The order, announced by the interior ministry in Manama on Tuesday, is the most-far reaching attempt to quell unrest in the Gulf kingdom since martial law was imposed last year.
Note: This article is from the Guardian.
Bahrain is facing international censure after announcing a ban on all protest gatherings and threatening to take legal action against opposition groups that organise anti-government demonstrations.
The order, announced by the interior ministry in Manama on Tuesday, is the most-far reaching attempt to quell unrest in the Gulf kingdom since martial law was imposed last year. It is a blow to the hopes of western countries trying to balance their own strategic and economic interests while encouraging peaceful reform.
Britain swiftly issued a statement expressing “concern” at what it called an “excessive” blanket ban.
Sheikh Rashid al-Khalifa, the interior minister, said that “repeated abuse” of the rights to freedom of speech and expression could no longer be tolerated. In future protests would only be permitted once security and stability were sufficient to maintain national unity.
Bahrain, where a Sunni minority rules over a Shia majority, is often described as lying on a sectarian fault line of the Arab world and on the frontline of a tense confrontation between Iran and its Gulf Arab neighbours.
The interior ministry said that any “illegal rally or gathering would be tackled through legal actions against those calling for and participating in it”.
Bahraini observers said the move appeared to reflect divisions and hesitation within the government and the lack of dialogue between it and the opposition. “The situation is stagnant and there is no horizon for a political solution,” said Mansoor al-Jamri, editor of al-Wasat newspaper. “They are tightening their grip, but this is not a crackdown. That will mean mass arrests and opening the jails and taking senior people into custody.”
Bahrain has permitted limited protests and marches, but much of the violence occurs outside authorised gatherings.
Bahrain’s brief chapter of the Arab spring – known to activists as the “Pearl Revolution” – ended last March, when the Saudis and other members of the Gulf Cooperation Council intervened to help restore order. But sporadic protests have continued and escalated in recent days.
The target of the warning appeared to be the largest Shia political bloc, al-Wefaq, which has organised many marches. Another rally was planned for Friday.
Al-Wefaq condemned the interior ministry order as breaching international law and human rights. The authorities had rejected a Wefaq request for a rally on Sunday evening at Akar, a village near the capital Manama where a bomb fatally wounded a policeman on October 18. The opposition movement then organised a licensed demonstration, but when people took to the streets, they chanted “Down with Hamad,” a reference to the king.
A full crackdown on the opposition would anger the US, Britain and other western allies that have stood by the Bahraini since last year’s unrest.
The US has important military links with Bahrain, which hosts the US Navy’s 5th Fleet, but it has also called for increased efforts at dialogue to ease the tensions.

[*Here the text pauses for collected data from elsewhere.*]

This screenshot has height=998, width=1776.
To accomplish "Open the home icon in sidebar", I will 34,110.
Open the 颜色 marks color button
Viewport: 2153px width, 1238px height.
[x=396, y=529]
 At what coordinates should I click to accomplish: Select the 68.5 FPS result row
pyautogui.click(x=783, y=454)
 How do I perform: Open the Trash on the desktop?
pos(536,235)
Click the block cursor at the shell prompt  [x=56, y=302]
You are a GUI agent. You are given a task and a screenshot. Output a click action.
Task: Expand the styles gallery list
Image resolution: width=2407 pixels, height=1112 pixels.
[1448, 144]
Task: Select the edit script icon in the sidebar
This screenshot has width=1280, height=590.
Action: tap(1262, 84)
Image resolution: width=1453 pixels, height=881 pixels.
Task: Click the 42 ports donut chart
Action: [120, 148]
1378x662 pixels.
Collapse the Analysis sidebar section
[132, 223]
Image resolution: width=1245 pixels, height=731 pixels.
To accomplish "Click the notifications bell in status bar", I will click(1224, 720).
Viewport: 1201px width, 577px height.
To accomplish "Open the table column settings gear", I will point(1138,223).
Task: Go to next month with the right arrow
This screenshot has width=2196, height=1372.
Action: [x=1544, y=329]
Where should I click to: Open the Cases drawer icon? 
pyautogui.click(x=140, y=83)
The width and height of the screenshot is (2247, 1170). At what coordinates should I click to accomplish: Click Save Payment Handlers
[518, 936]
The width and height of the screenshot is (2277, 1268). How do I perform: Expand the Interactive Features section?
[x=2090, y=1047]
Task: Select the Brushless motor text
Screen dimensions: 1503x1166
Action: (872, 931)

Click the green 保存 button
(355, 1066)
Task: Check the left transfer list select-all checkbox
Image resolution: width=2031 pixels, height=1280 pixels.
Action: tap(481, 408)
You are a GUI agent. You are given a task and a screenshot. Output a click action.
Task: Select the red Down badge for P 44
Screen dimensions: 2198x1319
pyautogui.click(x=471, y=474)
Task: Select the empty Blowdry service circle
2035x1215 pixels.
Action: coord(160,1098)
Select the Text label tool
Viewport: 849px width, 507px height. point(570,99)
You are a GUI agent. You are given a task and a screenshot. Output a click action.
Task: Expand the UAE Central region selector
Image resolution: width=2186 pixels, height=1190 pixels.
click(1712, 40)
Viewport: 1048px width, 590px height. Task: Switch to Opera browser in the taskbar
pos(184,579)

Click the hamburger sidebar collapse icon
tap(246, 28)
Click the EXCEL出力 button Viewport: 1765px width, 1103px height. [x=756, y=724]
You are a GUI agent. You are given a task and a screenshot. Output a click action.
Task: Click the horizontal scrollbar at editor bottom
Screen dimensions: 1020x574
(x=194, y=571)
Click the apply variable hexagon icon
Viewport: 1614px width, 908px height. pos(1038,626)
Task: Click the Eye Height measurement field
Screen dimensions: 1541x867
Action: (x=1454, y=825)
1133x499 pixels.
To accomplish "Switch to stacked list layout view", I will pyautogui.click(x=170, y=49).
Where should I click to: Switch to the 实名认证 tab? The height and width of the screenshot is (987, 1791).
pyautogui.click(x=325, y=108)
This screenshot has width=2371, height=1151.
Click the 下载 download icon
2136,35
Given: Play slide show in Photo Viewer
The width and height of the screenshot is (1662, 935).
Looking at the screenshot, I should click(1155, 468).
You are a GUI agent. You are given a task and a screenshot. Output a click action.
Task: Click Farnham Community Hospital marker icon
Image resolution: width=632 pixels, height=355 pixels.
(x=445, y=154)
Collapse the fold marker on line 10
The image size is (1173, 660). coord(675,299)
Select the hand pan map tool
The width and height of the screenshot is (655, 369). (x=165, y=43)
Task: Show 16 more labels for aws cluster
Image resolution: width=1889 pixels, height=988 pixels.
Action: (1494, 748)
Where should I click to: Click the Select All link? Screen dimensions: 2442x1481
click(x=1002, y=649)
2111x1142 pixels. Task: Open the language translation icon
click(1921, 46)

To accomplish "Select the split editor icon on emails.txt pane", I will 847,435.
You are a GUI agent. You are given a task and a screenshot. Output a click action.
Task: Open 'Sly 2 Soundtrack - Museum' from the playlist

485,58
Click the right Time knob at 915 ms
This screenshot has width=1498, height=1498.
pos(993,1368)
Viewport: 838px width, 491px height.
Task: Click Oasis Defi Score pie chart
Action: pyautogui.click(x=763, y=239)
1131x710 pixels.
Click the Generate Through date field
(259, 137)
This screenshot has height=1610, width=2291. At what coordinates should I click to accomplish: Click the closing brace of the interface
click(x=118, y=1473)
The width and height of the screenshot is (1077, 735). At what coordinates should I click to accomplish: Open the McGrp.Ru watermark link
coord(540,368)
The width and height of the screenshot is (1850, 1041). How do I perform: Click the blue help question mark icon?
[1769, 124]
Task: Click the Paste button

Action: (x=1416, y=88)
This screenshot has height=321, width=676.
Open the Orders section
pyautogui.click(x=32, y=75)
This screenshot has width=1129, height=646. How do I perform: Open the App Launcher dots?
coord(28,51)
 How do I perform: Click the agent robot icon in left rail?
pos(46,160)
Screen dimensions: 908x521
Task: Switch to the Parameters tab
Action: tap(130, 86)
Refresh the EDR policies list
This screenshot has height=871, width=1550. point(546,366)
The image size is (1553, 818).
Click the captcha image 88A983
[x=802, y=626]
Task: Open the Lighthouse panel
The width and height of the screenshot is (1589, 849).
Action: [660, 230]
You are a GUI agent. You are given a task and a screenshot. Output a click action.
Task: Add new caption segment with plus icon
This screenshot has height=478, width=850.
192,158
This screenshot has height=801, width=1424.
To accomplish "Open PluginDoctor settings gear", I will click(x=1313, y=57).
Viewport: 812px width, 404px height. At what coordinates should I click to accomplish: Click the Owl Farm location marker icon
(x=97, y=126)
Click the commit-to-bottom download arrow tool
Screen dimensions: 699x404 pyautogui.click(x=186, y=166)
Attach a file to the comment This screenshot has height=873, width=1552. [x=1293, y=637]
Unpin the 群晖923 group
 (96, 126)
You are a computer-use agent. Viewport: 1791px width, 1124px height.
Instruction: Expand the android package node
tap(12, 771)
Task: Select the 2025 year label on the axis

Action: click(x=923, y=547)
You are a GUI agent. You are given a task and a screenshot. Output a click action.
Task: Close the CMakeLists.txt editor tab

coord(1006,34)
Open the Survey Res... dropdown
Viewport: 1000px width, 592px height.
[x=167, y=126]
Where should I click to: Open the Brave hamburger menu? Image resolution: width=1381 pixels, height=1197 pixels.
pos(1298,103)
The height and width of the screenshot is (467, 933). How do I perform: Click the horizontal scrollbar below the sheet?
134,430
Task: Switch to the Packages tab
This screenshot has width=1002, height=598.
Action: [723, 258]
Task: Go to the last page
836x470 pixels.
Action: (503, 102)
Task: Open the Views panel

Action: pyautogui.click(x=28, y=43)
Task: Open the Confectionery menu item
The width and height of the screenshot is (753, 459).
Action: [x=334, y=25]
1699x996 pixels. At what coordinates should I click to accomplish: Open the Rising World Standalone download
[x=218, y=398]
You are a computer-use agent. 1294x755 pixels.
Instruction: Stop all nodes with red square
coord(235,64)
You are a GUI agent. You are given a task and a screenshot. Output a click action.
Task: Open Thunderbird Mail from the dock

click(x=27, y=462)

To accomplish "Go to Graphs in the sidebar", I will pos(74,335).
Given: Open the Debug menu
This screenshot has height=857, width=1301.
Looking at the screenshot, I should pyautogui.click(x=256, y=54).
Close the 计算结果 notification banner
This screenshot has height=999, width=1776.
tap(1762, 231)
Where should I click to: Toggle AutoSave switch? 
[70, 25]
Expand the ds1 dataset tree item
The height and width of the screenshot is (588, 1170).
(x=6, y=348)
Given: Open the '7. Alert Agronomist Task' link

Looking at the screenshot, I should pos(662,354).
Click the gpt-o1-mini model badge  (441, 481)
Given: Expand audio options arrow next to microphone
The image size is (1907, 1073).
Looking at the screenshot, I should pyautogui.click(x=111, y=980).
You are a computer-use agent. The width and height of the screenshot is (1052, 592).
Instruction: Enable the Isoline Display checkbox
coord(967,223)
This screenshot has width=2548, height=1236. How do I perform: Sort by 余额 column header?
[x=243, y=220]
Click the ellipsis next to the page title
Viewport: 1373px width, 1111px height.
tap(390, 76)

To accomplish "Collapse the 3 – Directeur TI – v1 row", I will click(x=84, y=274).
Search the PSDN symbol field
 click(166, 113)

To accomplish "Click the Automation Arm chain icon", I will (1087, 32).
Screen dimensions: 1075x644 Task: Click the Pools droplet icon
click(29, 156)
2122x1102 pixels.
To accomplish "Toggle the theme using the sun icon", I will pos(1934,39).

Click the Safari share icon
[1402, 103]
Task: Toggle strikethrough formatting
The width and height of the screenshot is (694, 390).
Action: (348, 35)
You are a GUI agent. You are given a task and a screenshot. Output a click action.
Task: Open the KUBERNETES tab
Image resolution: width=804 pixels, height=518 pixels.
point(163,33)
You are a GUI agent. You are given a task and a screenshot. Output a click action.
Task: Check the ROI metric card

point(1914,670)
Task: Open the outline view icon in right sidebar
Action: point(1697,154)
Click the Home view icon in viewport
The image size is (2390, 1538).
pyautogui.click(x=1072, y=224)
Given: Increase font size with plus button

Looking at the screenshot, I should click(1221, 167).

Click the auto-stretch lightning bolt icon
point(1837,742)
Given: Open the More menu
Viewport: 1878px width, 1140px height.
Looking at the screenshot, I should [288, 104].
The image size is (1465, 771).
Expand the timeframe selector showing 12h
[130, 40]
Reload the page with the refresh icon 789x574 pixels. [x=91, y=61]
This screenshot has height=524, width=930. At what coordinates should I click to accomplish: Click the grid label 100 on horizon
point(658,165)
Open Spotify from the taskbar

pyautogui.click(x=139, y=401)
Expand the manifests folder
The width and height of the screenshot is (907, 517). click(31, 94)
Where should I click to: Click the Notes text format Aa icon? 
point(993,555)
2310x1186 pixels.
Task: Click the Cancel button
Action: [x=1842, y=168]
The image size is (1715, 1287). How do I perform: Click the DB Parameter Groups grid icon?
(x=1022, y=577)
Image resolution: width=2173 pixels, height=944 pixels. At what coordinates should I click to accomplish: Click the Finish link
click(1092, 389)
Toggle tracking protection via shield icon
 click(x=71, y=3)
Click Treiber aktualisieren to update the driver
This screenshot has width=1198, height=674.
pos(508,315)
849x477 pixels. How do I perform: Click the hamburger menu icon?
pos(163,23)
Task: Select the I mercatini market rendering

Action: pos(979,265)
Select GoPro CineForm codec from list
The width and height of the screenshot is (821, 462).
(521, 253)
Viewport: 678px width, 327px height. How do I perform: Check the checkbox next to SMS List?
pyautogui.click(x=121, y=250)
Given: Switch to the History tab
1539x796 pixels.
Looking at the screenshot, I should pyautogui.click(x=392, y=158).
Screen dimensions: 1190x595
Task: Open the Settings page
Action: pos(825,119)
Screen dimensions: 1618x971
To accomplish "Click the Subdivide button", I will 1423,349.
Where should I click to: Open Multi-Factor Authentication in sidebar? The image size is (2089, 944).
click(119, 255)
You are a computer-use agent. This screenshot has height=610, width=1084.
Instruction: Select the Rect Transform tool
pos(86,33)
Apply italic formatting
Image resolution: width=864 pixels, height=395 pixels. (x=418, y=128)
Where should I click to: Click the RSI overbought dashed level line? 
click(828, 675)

Britain has repeatedly called on Bahrain to implement the recommendations of the Bahrain Independent Commission of Inquiry, which issued its report last year.
“I am concerned that the government of Bahrain has decided to ban all rallies and public gatherings until further notice,” said Alistair Burt, the UK foreign office minister. “We understand the government’s concerns about maintaining law and order, especially when faced with increasingly violent protests, but a blanket ban of this nature is excessive. Peaceful protest is a democratic right. I hope the Bahraini government will rescind this measure as quickly as possible. I also call on protesters to desist from violent protest. Violent acts should be condemned publicly by prominent members in society.”
Shias comprise about 70% of Bahrain’s 525,000 citizens, who claim they face systematic discrimination and gerrymandering of constituency boundaries.
The monarchy has made a series of concessions, including giving more powers to the elected parliament, but opposition groups say the reforms do little to loosen the ruling family’s hold on power. More than 50 people have been killed in Bahrain’s unrest since February 2011.